Pourquoi les Français ne parviennent-ils pas à accepter les changements d’époque, les transitions, les adaptations nécessaires ? Nous sommes un peuple idéologue et un peuple gâté. Gâté par la grandeur française, par les trente glorieuses, par un art de vivre que l’on nous envie. Et idéologues depuis 93, particulièrement marqués par le communisme jusqu’au début des années 90, capables de nous donner encore aujourd’hui une extrême-gauche puissante : peuple violent. Il faut voir que ces deux caractéristiques, prises ensemble, donnent un peuple dépressif. La fin du confort n’est pas acceptable pour des idéologues, qui tiennent la réalité pour peu de choses.

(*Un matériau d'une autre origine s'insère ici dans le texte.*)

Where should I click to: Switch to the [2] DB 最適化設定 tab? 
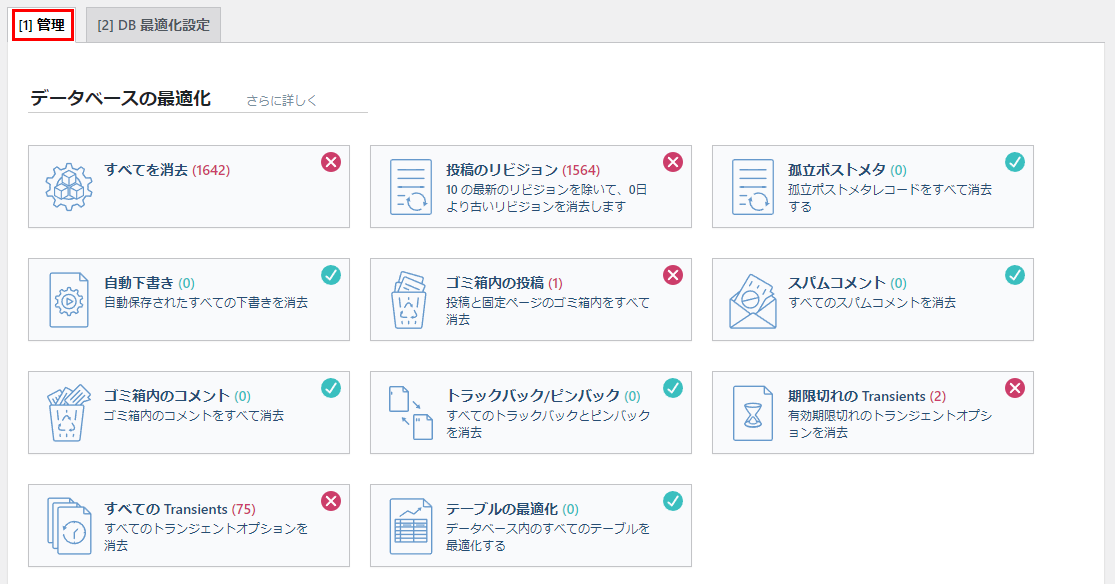pyautogui.click(x=154, y=25)
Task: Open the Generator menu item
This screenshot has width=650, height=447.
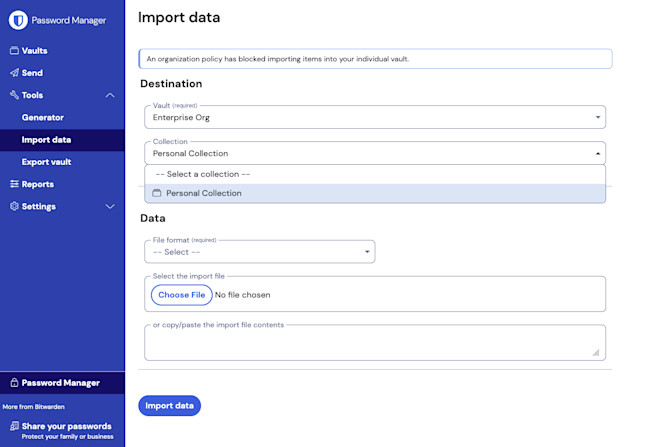Action: 43,117
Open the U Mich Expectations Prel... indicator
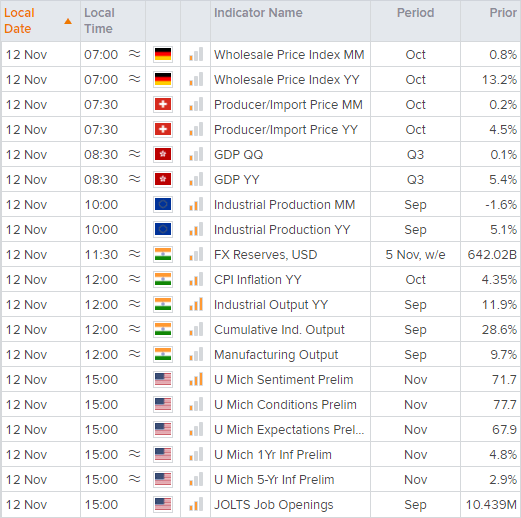The height and width of the screenshot is (518, 521). pyautogui.click(x=289, y=429)
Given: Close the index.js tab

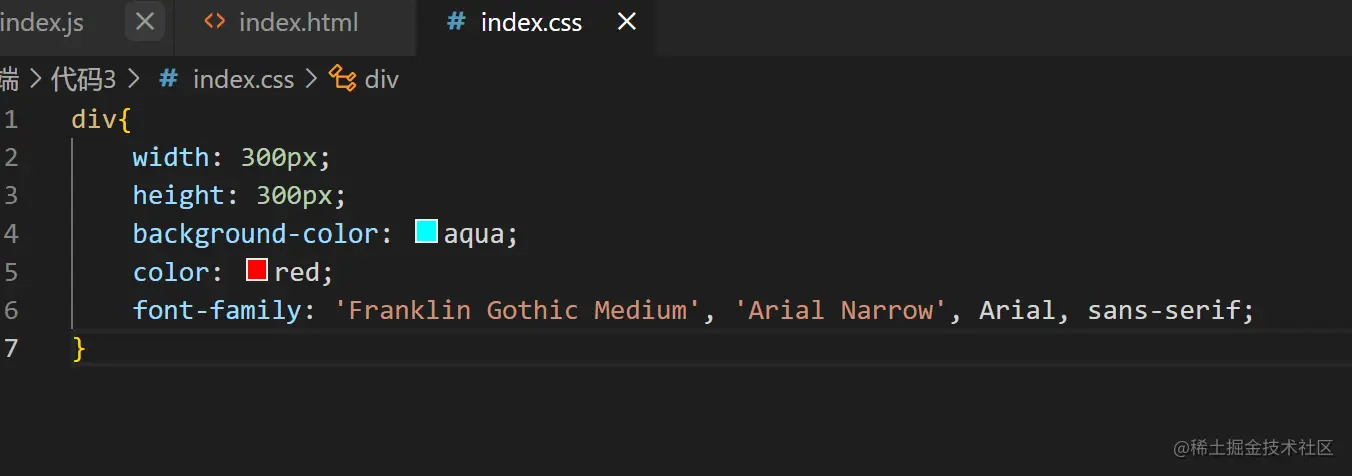Looking at the screenshot, I should 145,22.
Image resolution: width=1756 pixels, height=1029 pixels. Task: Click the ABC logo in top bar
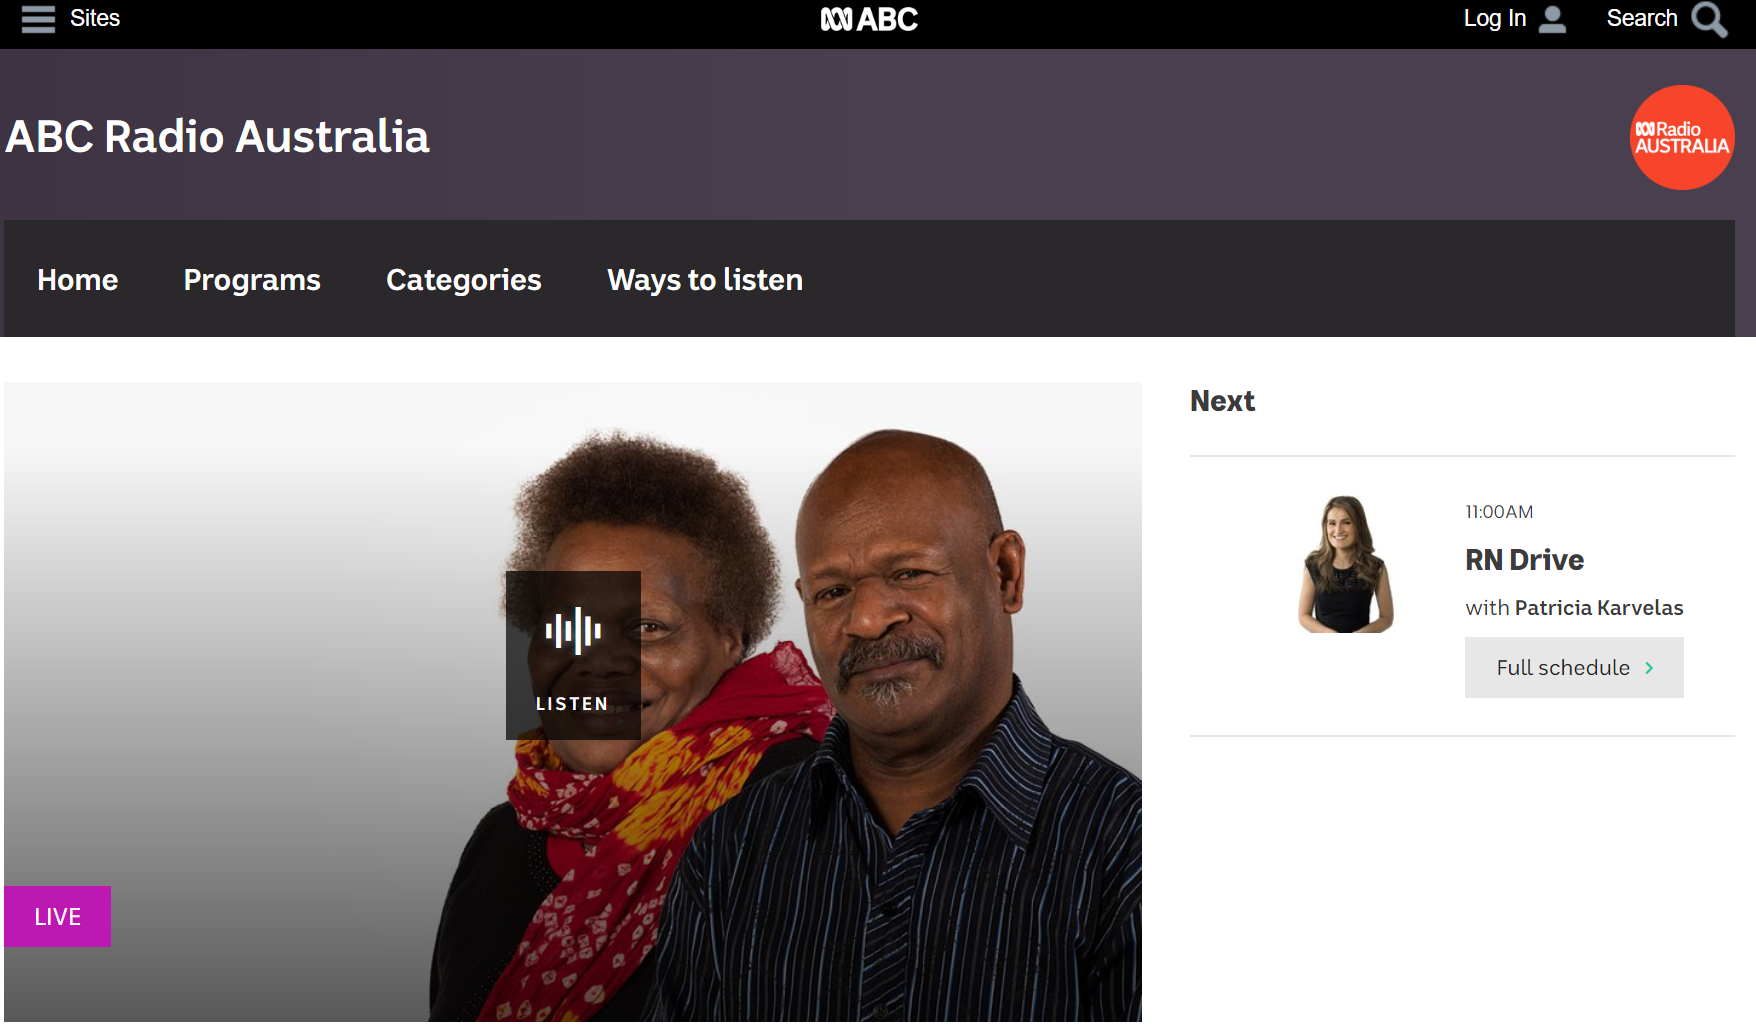869,19
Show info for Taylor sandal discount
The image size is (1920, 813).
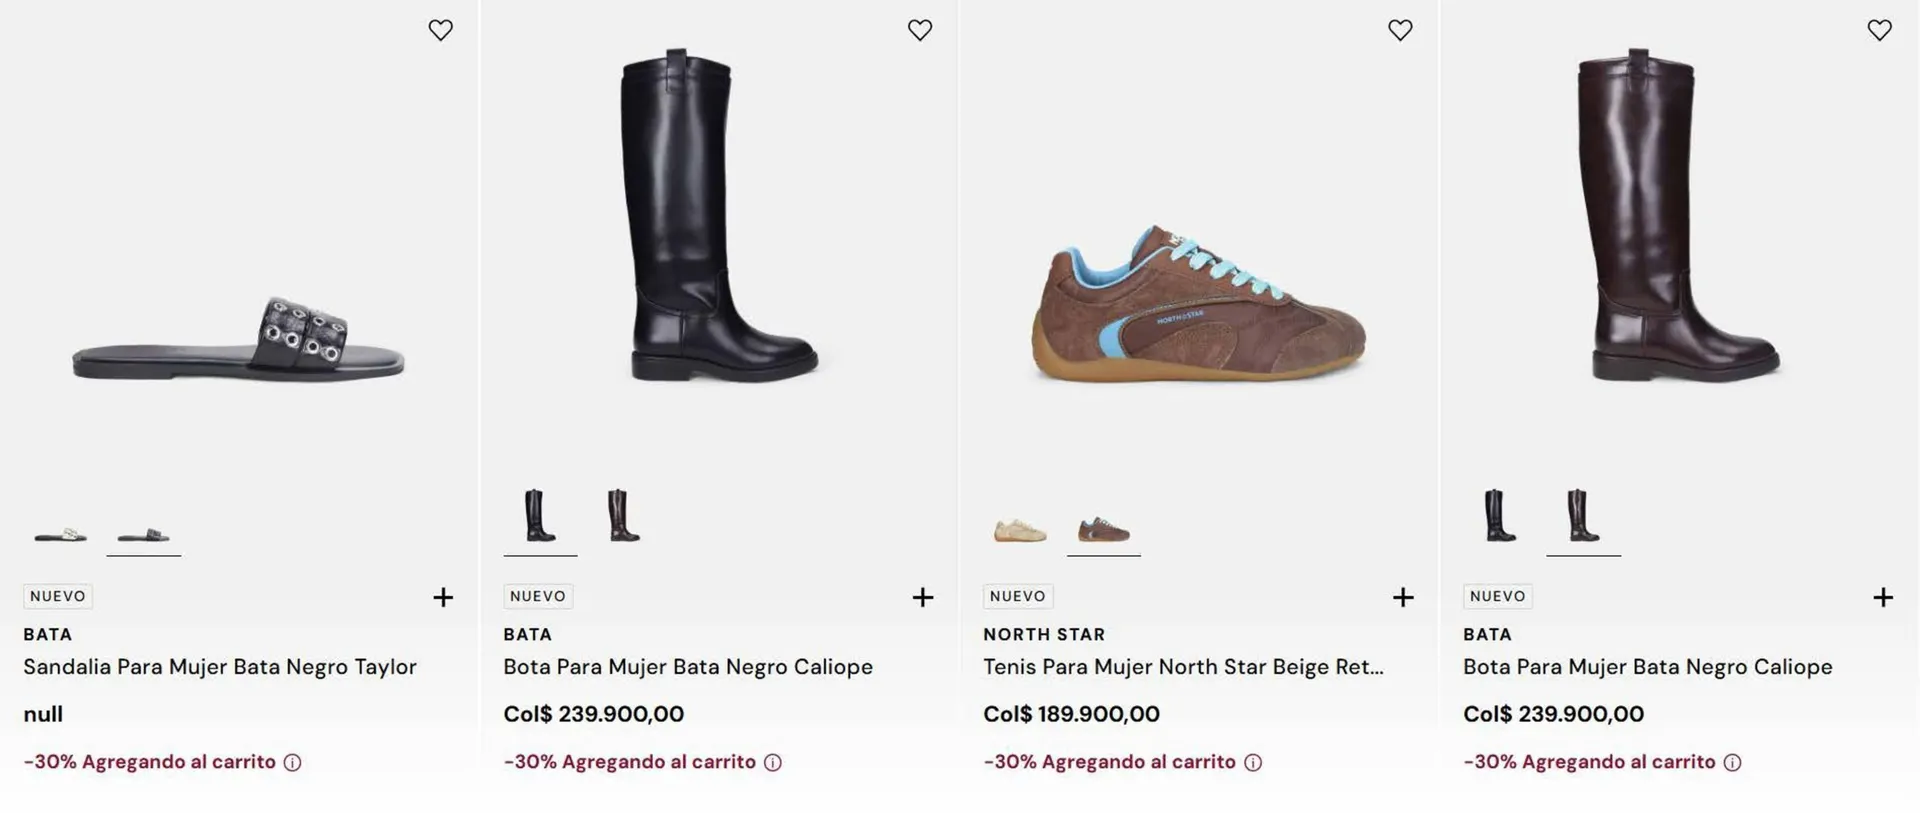pyautogui.click(x=292, y=763)
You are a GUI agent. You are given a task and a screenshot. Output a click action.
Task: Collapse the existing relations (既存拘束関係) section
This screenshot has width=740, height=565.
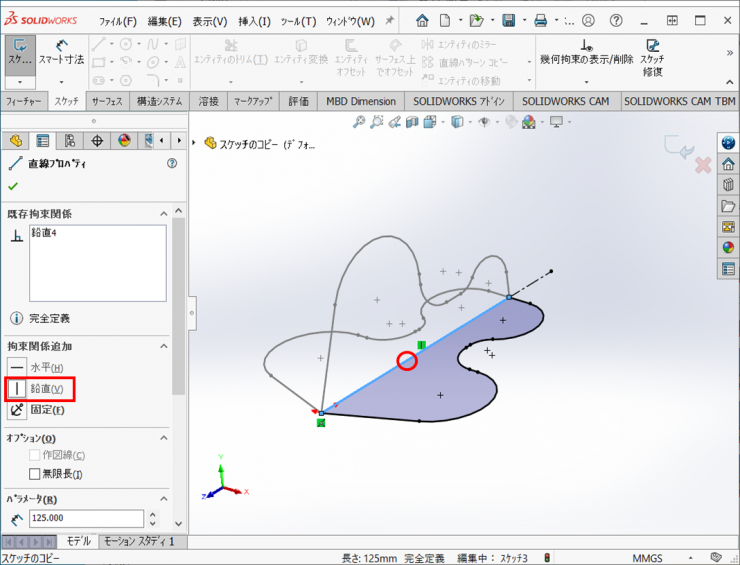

Et si la réalité les rattrape, ils se révoltent contre elles, et s’érigent en victimes. En France, la victimisation est un sport national. Les citoyens se voient mal aimés par le sort, et les médias ne cessent de les plaindre, ajoutant encore à leurs larmes. Ainsi en arrive-t-on à cette contradiction : le pays vit depuis longtemps très au-dessus de ses moyens, augmente la dette chaque jour, et il est clair que bientôt cette manne irresponsable va cesser de couler ; et en même temps, la population est persuadée de ne pas recevoir assez, de vivre dans la plus grande pauvreté, de devoir se mobiliser pour obtenir enfin ce à quoi elle a droit…

Cette contradiction ne saurait à terme susciter que du malheur. Pour l’instant elle suscite une dépression nationale : pourquoi sommes-nous moins riches qu’autrefois ? pourquoi notre fonction publique se dégrade-t-elle ? pourquoi les élèves ne savent-ils plus lire ? pourquoi notre hôpital perd-il sa réputation ? Hé ! parce qu’il ne suffit pas de camper sur la grandeur – encore faut-il s’adapter aux exigences du temps qui passe. Peut-être la situation réclame-t-elle de travailler plus longtemps, de gagner moins, de limiter la bureaucratie et les statuts, d’accepter davantage de concurrence, de ne plus bénéficier de tous les services publics à foison et parfois gratuitement. La réponse que nous apportons à cette situation, au lieu de retrousser nos manches, est de sortir nos mouchoirs pour pleurer et de bloquer le pays. Et nos gouvernements, qui ont à coup sûr conscience de la situation, ne savent pas comment réformer un pays dans lequel la moindre réforme provoque la menace de la rue. Il est probable que devant l’incapacité à nous réformer, nous serons rattrapés par la misérable nécessité : un jour, la pompe à endettement cessera de fonctionner. On peut dire que d’année en année, la seule nouveauté est le rapprochement inexorable de cette issue fatale.